All Posts Tagged With: "torture"

‘Ticking time-bomb’ fallacy

A Daily Dish reader shares his expert viewpoint on the “ticking time-bomb” defense of torture:

I was an officer that ran interrogator teams in the Marine Corps from 2001-2004.

Reuel Marc Gerecht uses the biggest fallacy in all of the torture debate–the ticking time-bomb fallacy. He assumes that an ideologically driven terrorist like [Khalid Sheikh Mohammed] or Abu Zubaydah would answer the questions truthfully even under torture when all he had to do was withstand for 4 days to let 9/11 happen.  This is absurd.

They would withstand because they are so close to the “finish line.”

Even more likely though, assuming that KSM was captured on 7 September, would be to give us thousands of leads (which he did anyways when he was captured) with a little truth at the core and we would go ragged chasing them all down while the terrorists boarded the planes without a problem.

Bottom line, the ticking time-bomb scenario is just not a justification for torture of an ideologically motivated person who has immense incentive to withstand and disseminate false information. Finally, there are other methods that could “break” KSM in the above scenario like the shock of capture and some thoughtful, sophisticated tricks that are certainly not torture and in the Army manual.

‘Not a moral blank check’

The Atlantic’s Ross Douthat has been “thinking about torture.”

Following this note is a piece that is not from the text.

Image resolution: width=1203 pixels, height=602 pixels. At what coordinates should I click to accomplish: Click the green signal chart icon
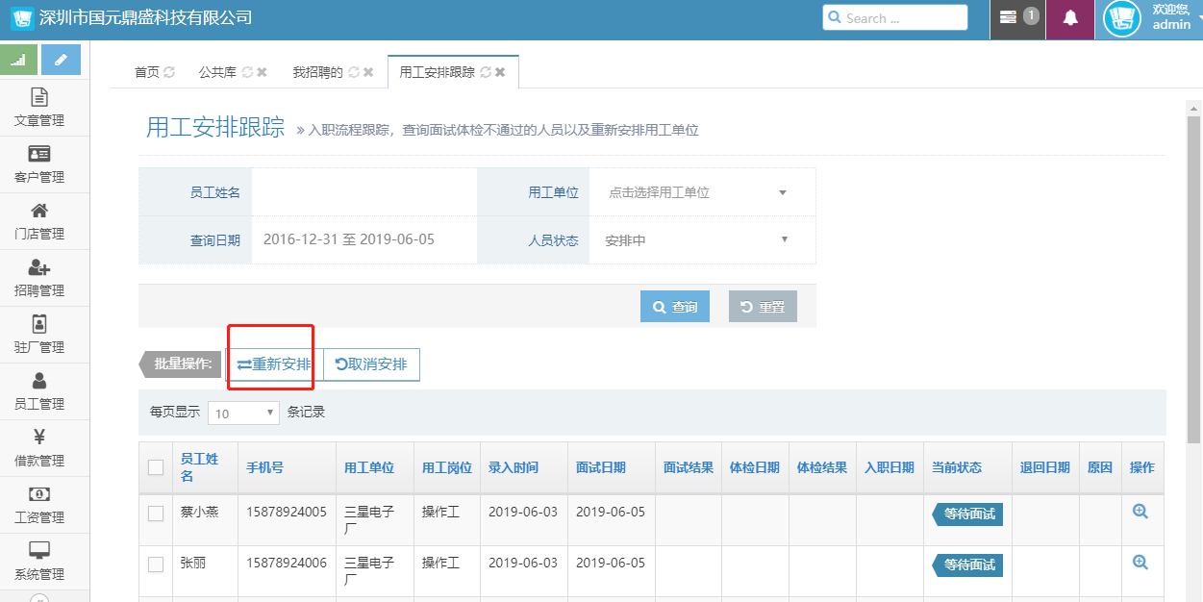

I keep waiting, I think, for somebody else to write a piece about the subject that eloquently captures my own inarticulate mix of anger, uncertainty and guilt about the Bush Administration’s interrogation policy, so that I can just point to their argument and say go read that. But so far as I know, nobody has. There’s been straightforward outrage, obviously, from many quarters, and then there’s been a lot of evasion - especially on the Right, where occasional defenses of torture in extreme scenarios have coexisted with a remarkable silence about the broad writ the Bush Administration seems to have extended to physically-abusive interrogation, and the human costs thereof. But to my knowledge, nobody’s written something that captures the sheer muddiness that surrounds my own thinking (such as it is) on the issue.

Some difficult truths:

So as far as the bigger picture goes, then, it seems indisputable that in the name of national security, and with the backing of seemingly dubious interpretations of the laws, this Administration pursued policies that delivered many detainees to physical and mental abuse, and not a few to death. These were wartime measures, yes, but war is not a moral blank check: If you believe that Abu Ghraib constituted a failure of jus in bello, then you have to condemn the decisions that led to Abu Ghraib, which means that you have to condemn the President and his Cabinet.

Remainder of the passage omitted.